Excerto do texto:
-.-.-

Moradores da Quilemba podem fazer alterações no exterior das suas residências ainda este ano

Os moradores da Centralidade da Quilemba, localizada na comuna com o mesmo nome no município do Lubango, capital da província da Huíla, poderão ser autorizados a fazer alterações no exterior das suas residências ainda este ano

O vice-governador para o sector Técnico e Infra-estruturas da Huíla, Nuno Bernabé Mahapi Ndala, revelou, em exclusivo a OPAÍS, que o processo que vai ditar os modelos das “alterações” já se encontra em fase final.

O governante esclareceu que as alterações estarão circunscritas ao aumento dos muros de vedação das residências, aproveitamento dos espaços, bem como a colocação de gradeamentos nas portas e janelas das casas. “Já estão aprovadas as alterações que a população pode fazer, por exemplo, como se de deve aplicar os gradeamentos e os portões, entre outras benfeitorias que os moradores podem fazer”, disse.

De acordo com o vice-governador, este processo aguarda apenas por apreciação superior, para a posterior entrega aos primeiros moradores da centralidade da Quilemba, na província da Huíla.

Cartilha do morador pode imprimir maior organização

Além das alterações exteriores que os habitantes da centralidade da Quilemba serão autorizados a fazer aos seus imóveis, o vice-governador da província da Huíla para o sector Técnico e Infra-estruturas revelou que está na forja uma cartilha do morador. A referida cartilha, segundo Nuno Ndala, vai
permitir maior preservação dos espaços e bens comuns colocados à disposição dos moradores da centralidade.

-.-.-

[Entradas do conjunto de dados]
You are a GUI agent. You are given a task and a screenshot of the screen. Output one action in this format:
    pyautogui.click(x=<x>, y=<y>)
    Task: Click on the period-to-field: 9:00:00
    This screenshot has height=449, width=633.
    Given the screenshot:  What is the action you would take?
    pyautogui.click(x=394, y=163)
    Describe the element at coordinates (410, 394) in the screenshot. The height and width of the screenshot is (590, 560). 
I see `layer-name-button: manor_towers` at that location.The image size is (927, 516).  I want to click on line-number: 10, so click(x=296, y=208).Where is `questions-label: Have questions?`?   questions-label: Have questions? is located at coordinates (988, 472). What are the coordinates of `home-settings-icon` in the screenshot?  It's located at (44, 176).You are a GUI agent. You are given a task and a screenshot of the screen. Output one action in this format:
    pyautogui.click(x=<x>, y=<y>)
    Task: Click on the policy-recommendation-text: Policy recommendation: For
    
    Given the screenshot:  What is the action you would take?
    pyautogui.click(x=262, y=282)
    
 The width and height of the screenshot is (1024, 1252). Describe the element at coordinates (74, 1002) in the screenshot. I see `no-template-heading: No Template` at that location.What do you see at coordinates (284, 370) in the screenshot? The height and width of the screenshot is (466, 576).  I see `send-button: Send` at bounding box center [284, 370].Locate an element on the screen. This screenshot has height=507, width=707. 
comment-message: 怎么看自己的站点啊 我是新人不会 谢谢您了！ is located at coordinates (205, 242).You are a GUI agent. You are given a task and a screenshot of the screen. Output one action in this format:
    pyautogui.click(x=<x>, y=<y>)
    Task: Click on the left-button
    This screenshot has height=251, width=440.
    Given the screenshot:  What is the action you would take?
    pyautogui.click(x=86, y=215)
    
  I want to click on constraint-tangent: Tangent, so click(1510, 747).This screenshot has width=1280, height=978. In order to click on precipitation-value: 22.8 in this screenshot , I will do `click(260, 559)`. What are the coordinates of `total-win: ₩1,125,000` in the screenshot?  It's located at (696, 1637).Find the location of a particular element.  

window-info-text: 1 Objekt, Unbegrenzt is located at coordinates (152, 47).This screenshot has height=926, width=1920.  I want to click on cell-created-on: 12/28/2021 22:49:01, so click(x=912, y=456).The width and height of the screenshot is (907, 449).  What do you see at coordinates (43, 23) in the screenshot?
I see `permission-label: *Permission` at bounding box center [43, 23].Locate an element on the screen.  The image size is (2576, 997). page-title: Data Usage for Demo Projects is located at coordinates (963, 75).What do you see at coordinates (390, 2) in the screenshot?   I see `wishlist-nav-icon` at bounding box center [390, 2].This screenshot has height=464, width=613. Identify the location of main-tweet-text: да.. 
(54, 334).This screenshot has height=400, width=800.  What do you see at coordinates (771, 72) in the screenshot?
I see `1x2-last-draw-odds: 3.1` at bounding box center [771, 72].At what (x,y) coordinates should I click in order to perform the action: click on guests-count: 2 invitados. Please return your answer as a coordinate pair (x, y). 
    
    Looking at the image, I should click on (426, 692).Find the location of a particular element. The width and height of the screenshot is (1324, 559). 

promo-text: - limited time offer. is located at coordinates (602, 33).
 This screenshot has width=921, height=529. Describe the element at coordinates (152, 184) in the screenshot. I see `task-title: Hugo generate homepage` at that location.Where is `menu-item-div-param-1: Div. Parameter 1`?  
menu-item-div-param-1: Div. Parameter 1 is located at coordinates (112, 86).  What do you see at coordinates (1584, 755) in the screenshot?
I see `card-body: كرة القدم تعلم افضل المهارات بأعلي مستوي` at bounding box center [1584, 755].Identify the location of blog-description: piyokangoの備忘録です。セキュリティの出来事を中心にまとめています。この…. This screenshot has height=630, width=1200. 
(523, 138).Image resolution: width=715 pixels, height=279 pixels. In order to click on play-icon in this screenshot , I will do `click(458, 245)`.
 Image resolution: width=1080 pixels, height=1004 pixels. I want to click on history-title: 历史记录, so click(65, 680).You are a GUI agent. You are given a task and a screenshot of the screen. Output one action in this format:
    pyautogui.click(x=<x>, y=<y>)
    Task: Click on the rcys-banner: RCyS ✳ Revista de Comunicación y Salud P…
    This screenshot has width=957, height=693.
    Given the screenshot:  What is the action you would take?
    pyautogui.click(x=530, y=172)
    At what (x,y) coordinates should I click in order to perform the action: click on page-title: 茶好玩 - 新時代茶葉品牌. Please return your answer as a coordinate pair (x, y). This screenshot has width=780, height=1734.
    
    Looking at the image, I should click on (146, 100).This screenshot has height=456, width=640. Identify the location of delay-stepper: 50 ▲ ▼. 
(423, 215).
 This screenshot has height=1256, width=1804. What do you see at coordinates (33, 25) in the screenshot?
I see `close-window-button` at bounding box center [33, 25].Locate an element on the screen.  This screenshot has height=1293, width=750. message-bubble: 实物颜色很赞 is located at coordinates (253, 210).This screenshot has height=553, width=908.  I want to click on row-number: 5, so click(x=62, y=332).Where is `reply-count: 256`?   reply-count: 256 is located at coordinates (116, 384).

-.-.-

Tarefa:
Continue a notícia sobre as alterações nas residências da Quilemba a partir da última frase apresentada.

Resposta esperada:
“Nós temos uma equipa técnica e também aprendemos com os outros. Falo daquelas províncias que já têm as centralidades habitadas antes da nossa, no caso das províncias do Namibe, Benguela e Luanda, onde se fez uma cartilha do morador. No momento oportuno os nossos moradores poderão ter contacto com a mesma”, garantiu.

Numa primeira fase, foram colocadas à disposição dos interessados cerca de 500 moradias do tipo T3, e 250 já estão habitadas por igual número de famílias, maioritariamente constituídas por pessoas desalojadas do bairro do Camazingo, dos arredores da cidade do Lubango, no âmbito do programa de requalificação.

A segunda fase de entrega das habitações aguarda apenas que a Imogestin, a instituição vocacionada para o efeito, arranque com a venda pública das mesmas. Trata-se de apartamentos e vivendas.

Por outro lado, Nuno Ndala declarou que esteve recentemente na cidade do Lubango uma equipa técnica da empresa encarregue da venda dos terrenos infra-estruturados das centralidades. Sem adiantar mais dados, o vice-governador informou que tais terrenos estarão à disposição dos empreendedores e proprietários de grandes superfícies que queiram instalar-se na centralidade da Quilemba.